Problem requirements:
Switch each "icon" in the listing below to "button" and write out all its lines with nothing else changed. Leave the pictures out of your answer.

── Excerpted records

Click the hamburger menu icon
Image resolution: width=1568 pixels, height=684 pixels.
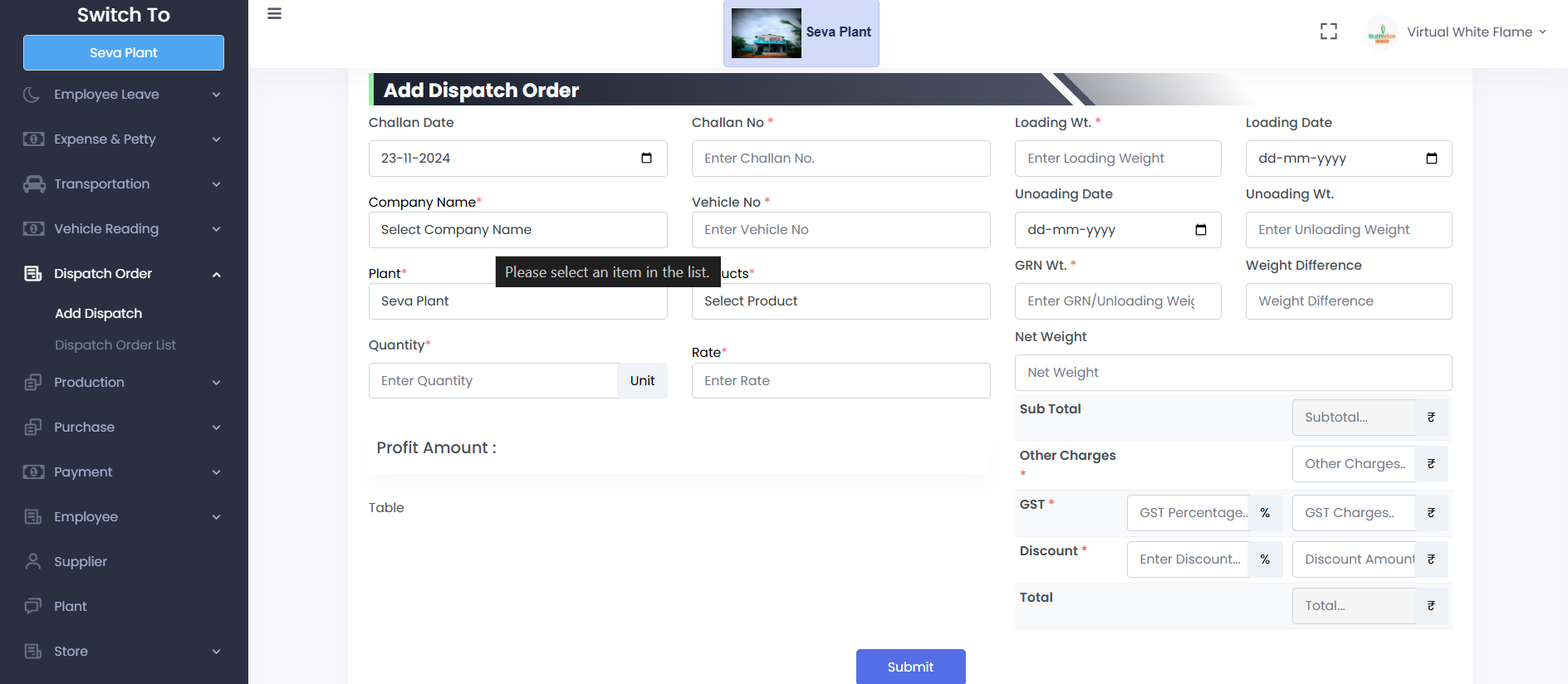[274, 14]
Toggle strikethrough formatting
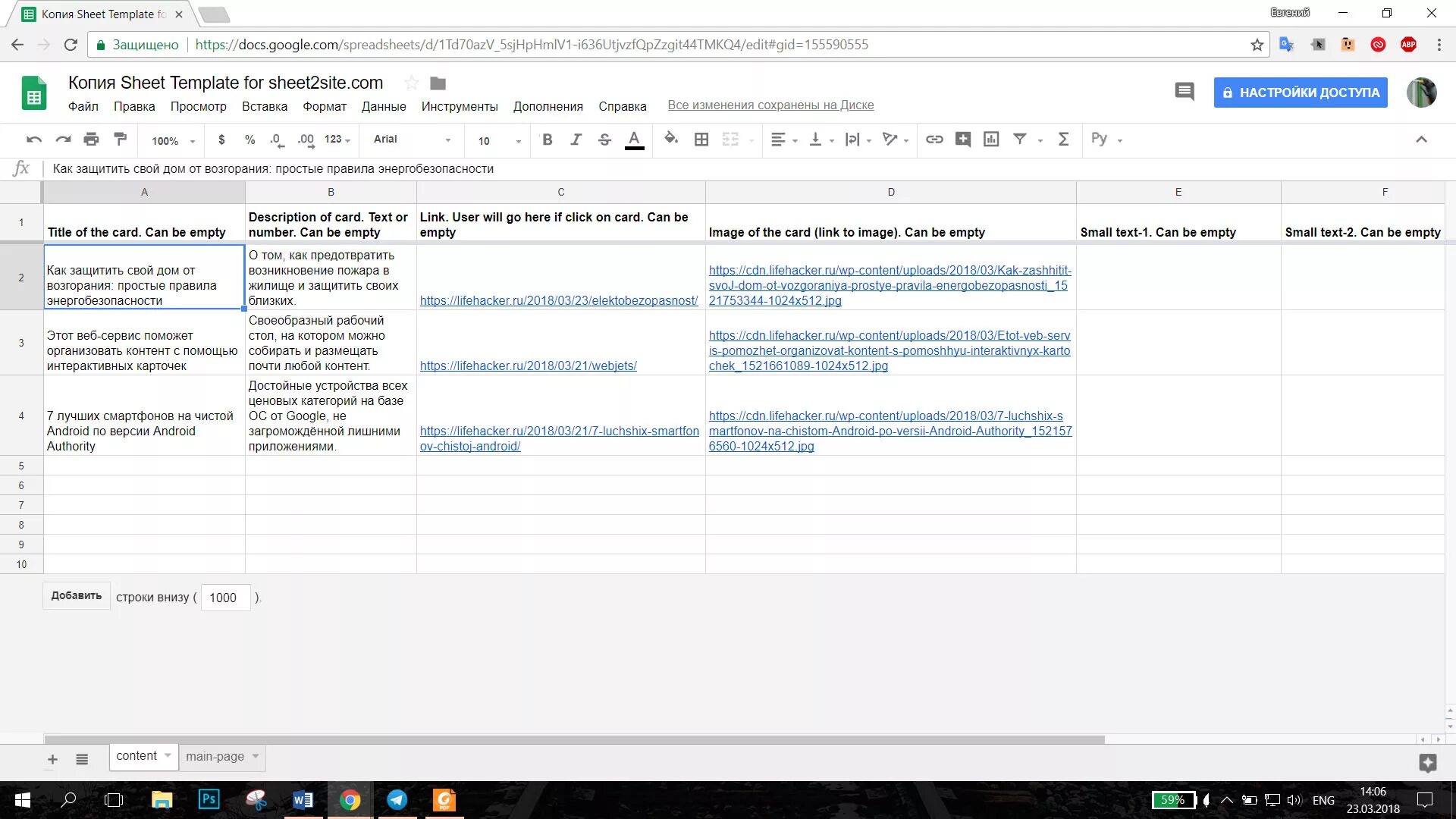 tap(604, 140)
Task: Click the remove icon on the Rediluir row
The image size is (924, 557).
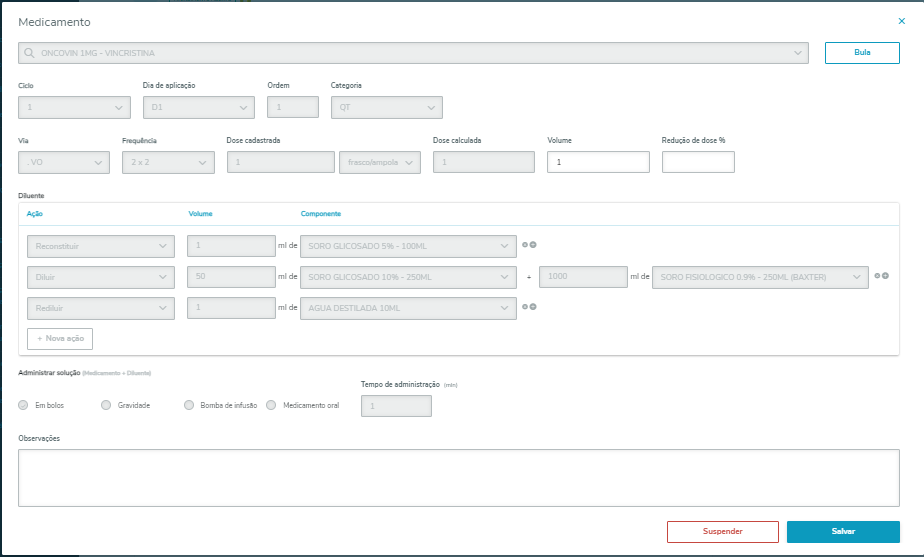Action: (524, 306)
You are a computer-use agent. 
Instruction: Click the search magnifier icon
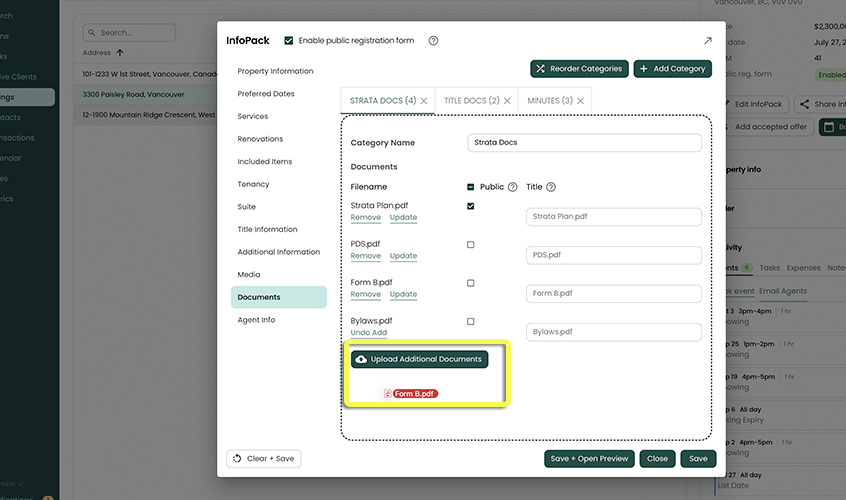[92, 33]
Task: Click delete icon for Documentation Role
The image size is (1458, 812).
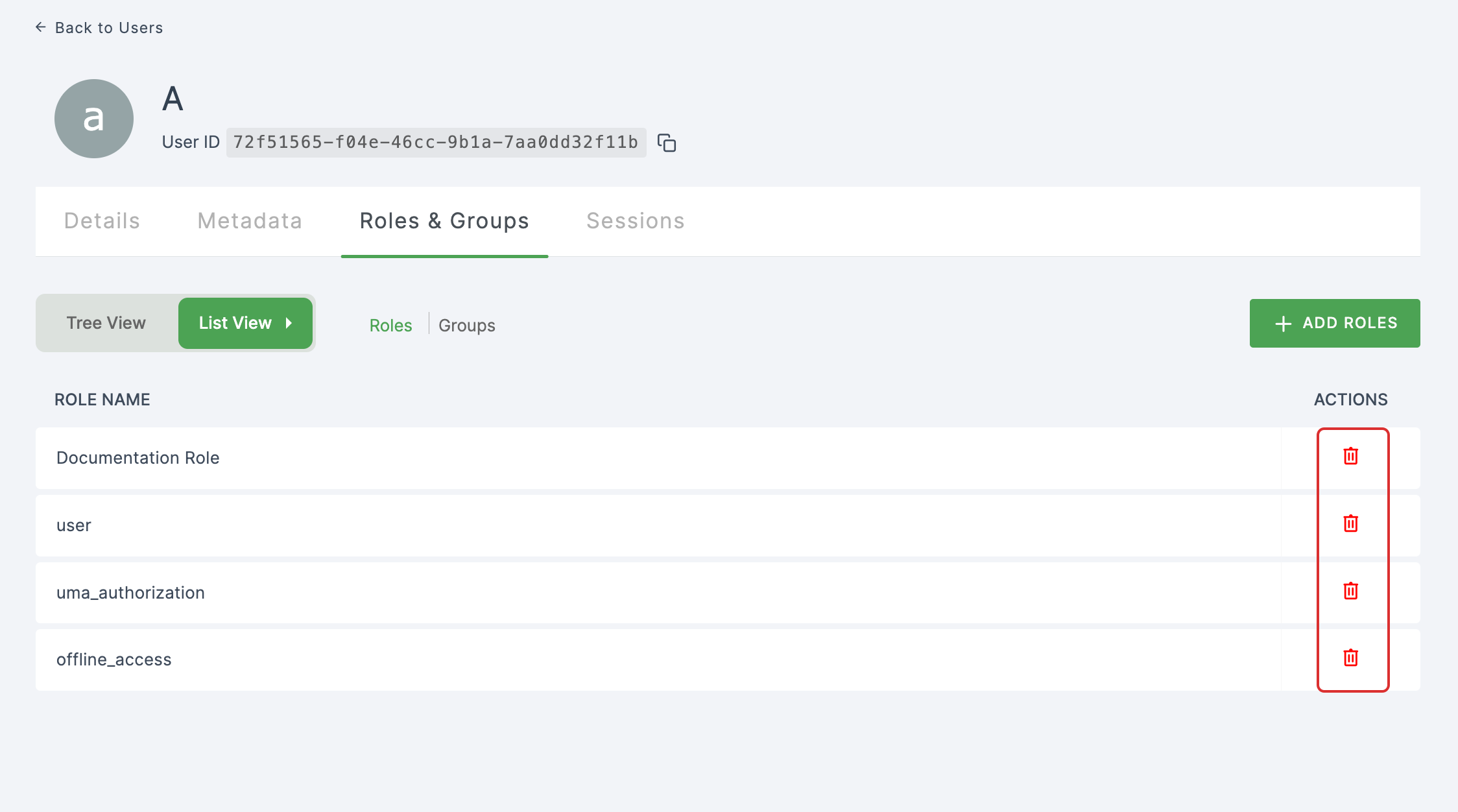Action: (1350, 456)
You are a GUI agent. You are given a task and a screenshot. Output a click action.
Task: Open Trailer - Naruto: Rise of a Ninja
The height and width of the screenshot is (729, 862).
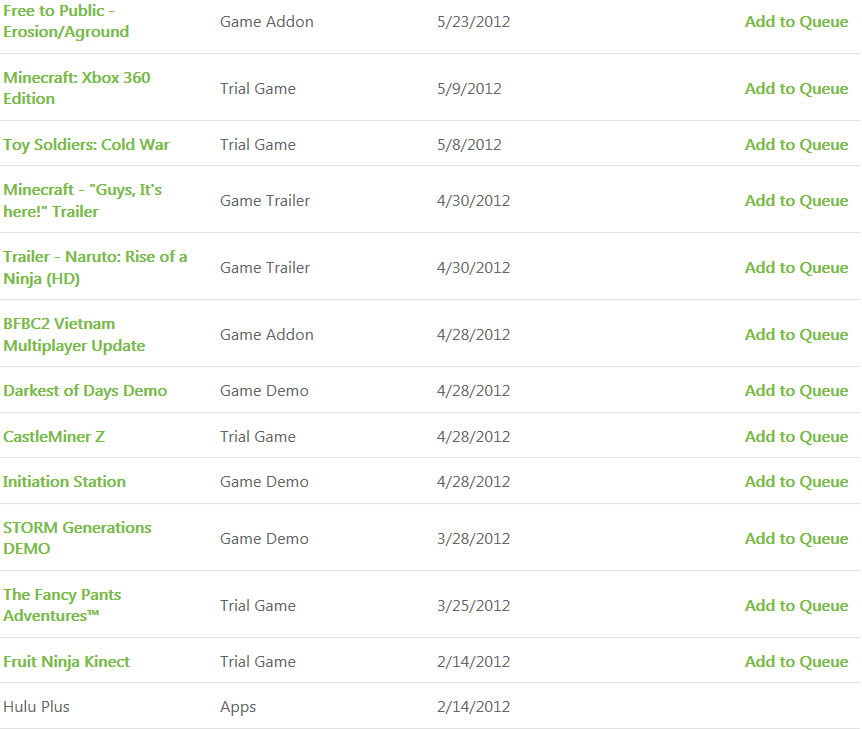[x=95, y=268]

────

Expected answer:
Click the hamburger menu button
Image resolution: width=1568 pixels, height=684 pixels.
[274, 14]
Toggle strikethrough formatting
 tap(604, 140)
Task: Click the remove button on the Rediluir row
The image size is (924, 557).
Action: (524, 306)
You are a computer-use agent. 
Instruction: Click the search magnifier button
[92, 33]
Task: Click delete button for Documentation Role
The image size is (1458, 812).
Action: (1350, 456)
You are a GUI agent. You are given a task and a screenshot. Output a click action.
Task: Open Trailer - Naruto: Rise of a Ninja
The height and width of the screenshot is (729, 862).
[x=95, y=268]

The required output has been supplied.